▶ _ПОРЯДОК РАБОТЫ_
(a) Выпишите из отрывка о науке и демократии все понятия, определения которых, согласно тексту, расширяла долгая и почтенная традиция.
(b) Ответьте по отрывку о науке и демократии на следующие вопросы:
(i) Что греки изобрели одновременно?
(ii) Кого Аристотель определяет как варвара?
(iii) Что в тексте предлагается назвать Цивилизацией?

┌─ ОТРЫВОК ДОКУМЕНТА

Несложно возразить, что, как бы мы ни петляли, говорит всегда ученый. Если мы готовы поставить на одну доску научный спор и политическую дискуссию, мы не можем без подозрения относиться к неконтролируемому распространению речевой сферы на вещи. Хотя на самом-то деле ругаются именно люди. Существует асимметрия, которая непреодолима не только на практике, но и с точки зрения права. Если мы хотим сохранить особое место человека и это восхитительное определение «политического животного», которое издавна служит фундаментом общественной жизни: человек, по крайней мере гражданин мужского пола, имеет право гражданства поскольку он свободно выступает на агоре. Да кто же с этим спорит? Кто хочет вернуться к этому определению? Кто хочет уничтожить его окончательно? Мы по-прежнему находимся под влиянием этих принципов, долгой и почтенной традиции, которая расширяла определения того, что мы называем человеком, гражданством, свободой, речью и правом на гражданство. Но это еще не конец истории. Получается, что греки, изобретая одновременно Науку и демократию, завещали нам проблему, которую до сих пор никто не смог решить. Желать запрета использования новых артикуляционных аппаратов, чтобы учитывать всех нелюдéй, которых мы заставляем говорить самыми различными способами, как раз и будет означать, что мы отказываемся от почтенной традиции и добровольно становимся варварами. Потому что варвар, по определению Аристотеля, – это тот, кто не имеет понятия о представительских ассамблеях или, в силу предрассудков, ограничивает сферу их применения и значимость; тот, кто при помощи неоспоримой власти намерен обойтись без неспешной представительской работы. Меньше всего желая повторить этот опыт, мы, напротив, хотим назвать Цивилизацией• распространение речевой сферы на нелюдéй, чтобы решить наконец проблему представительства, которая делала бессильной демократию практически с момента ее изобретения из-за того, что в качестве ее противовеса была изобретена Наука•.

└─
┌─ ИСХОДНЫЕ ЗАПИСИ

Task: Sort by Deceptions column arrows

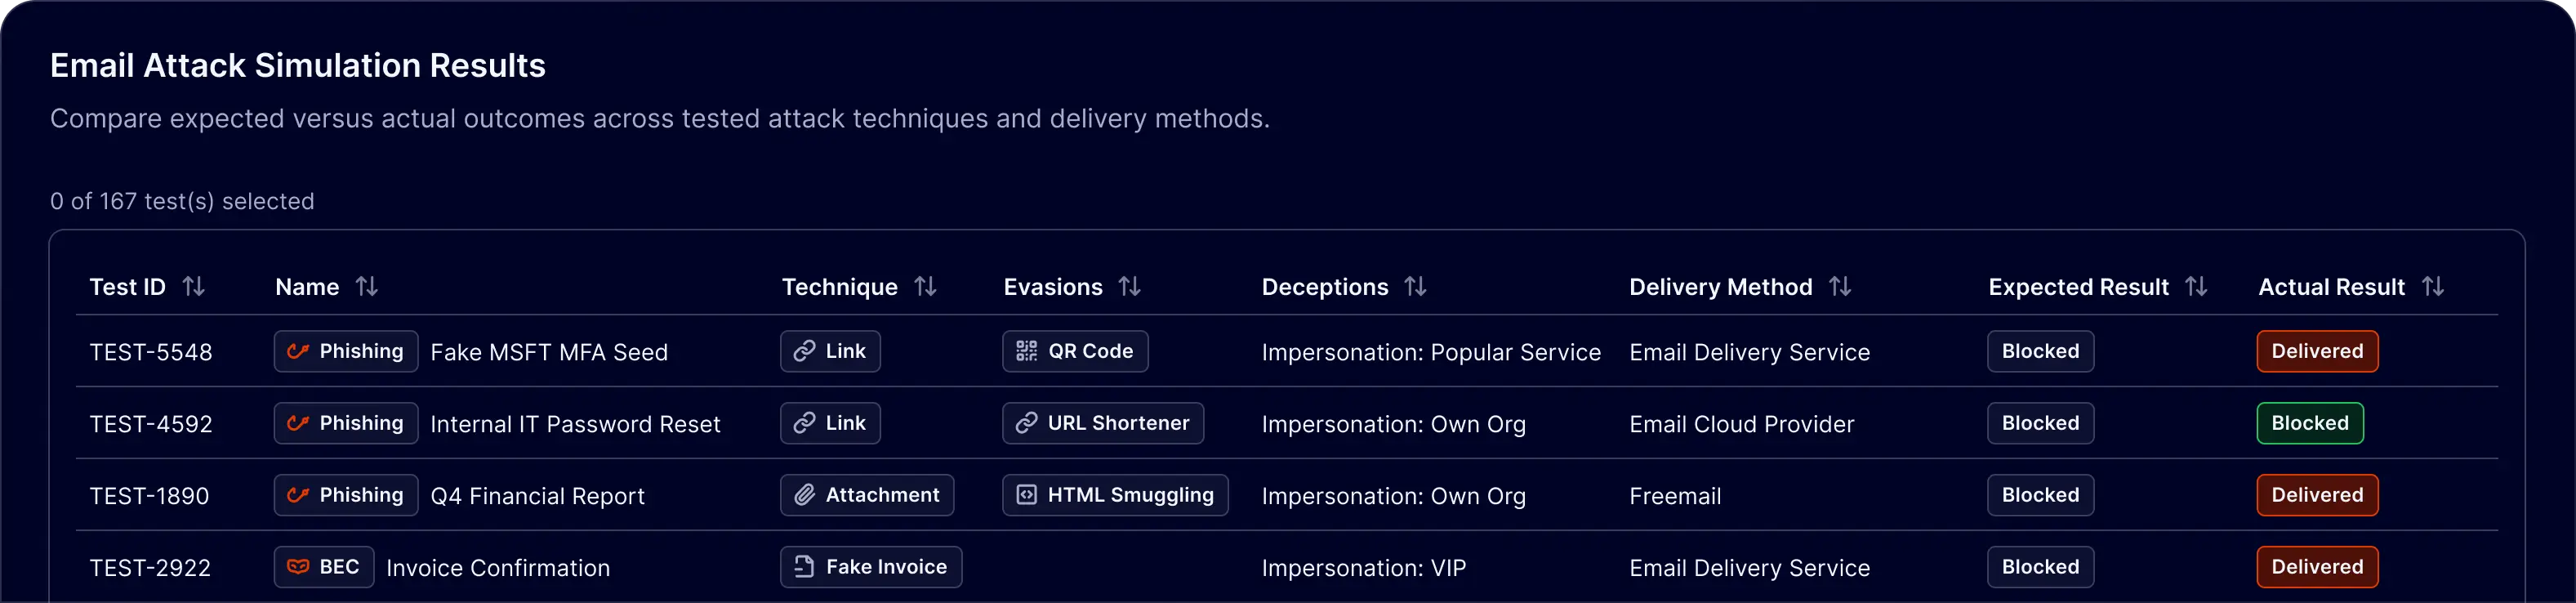Action: click(1415, 287)
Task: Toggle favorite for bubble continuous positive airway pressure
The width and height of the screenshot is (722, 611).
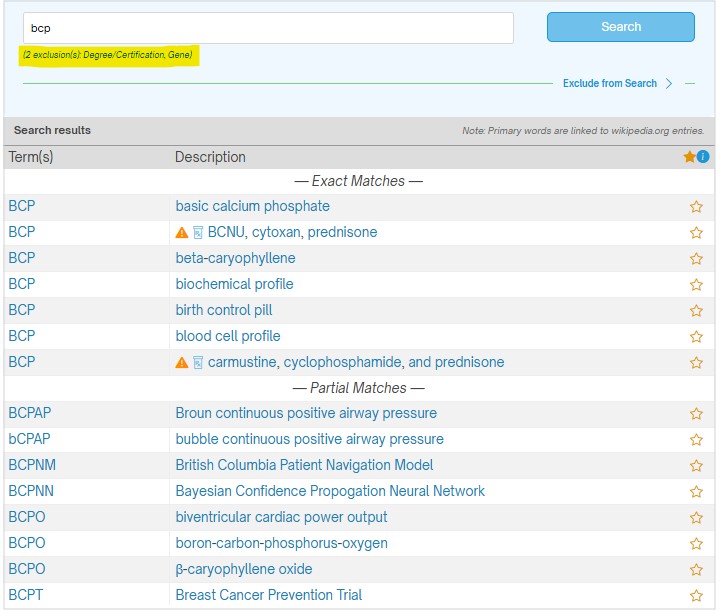Action: click(696, 440)
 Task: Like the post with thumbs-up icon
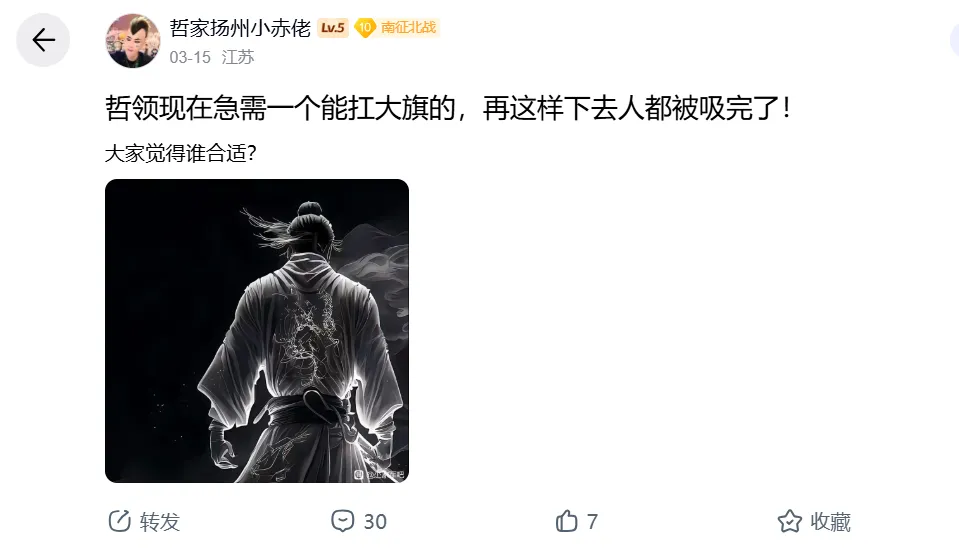[x=566, y=521]

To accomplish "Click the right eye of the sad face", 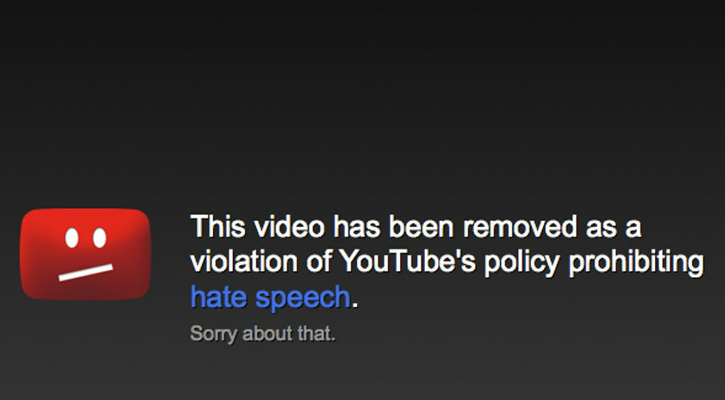I will click(99, 238).
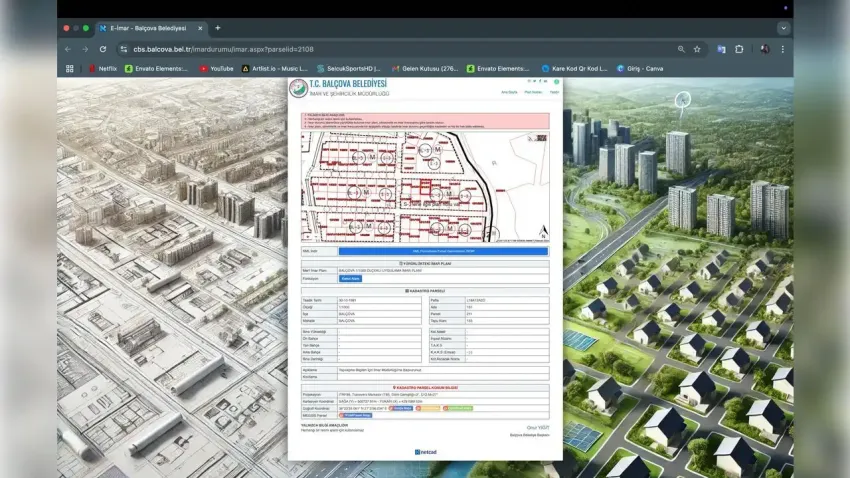The image size is (850, 478).
Task: Bookmark this page with the star icon
Action: click(x=697, y=48)

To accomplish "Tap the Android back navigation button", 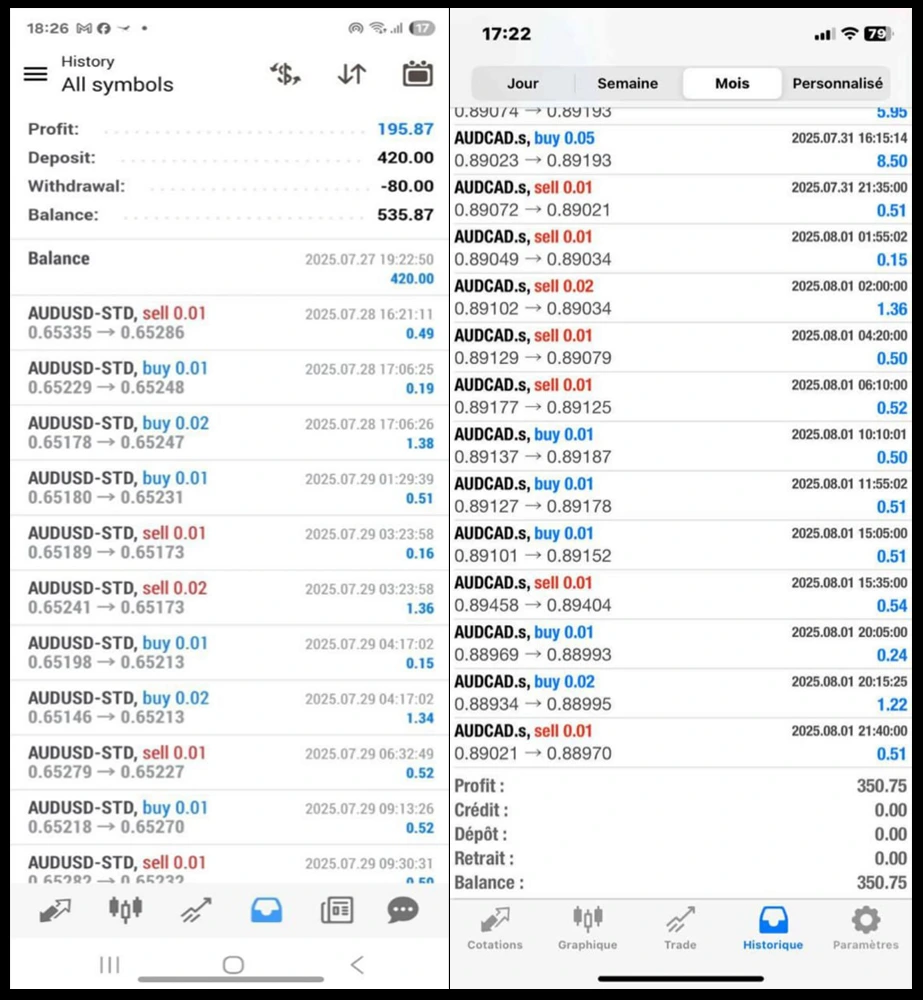I will [x=357, y=965].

└─

▶ _РЕШЁННЫЕ ЗАДАНИЯ_
(a) человек, гражданство, свобода, речь, право на гражданство

(b)
(i) Науку и демократию.
(ii) Того, кто не имеет понятия о представительских ассамблеях или, в силу предрассудков, ограничивает сферу их применения и значимость, а также того, кто при помощи неоспоримой власти намерен обойтись без неспешной представительской работы.
(iii) Распространение речевой сферы на нелюдей.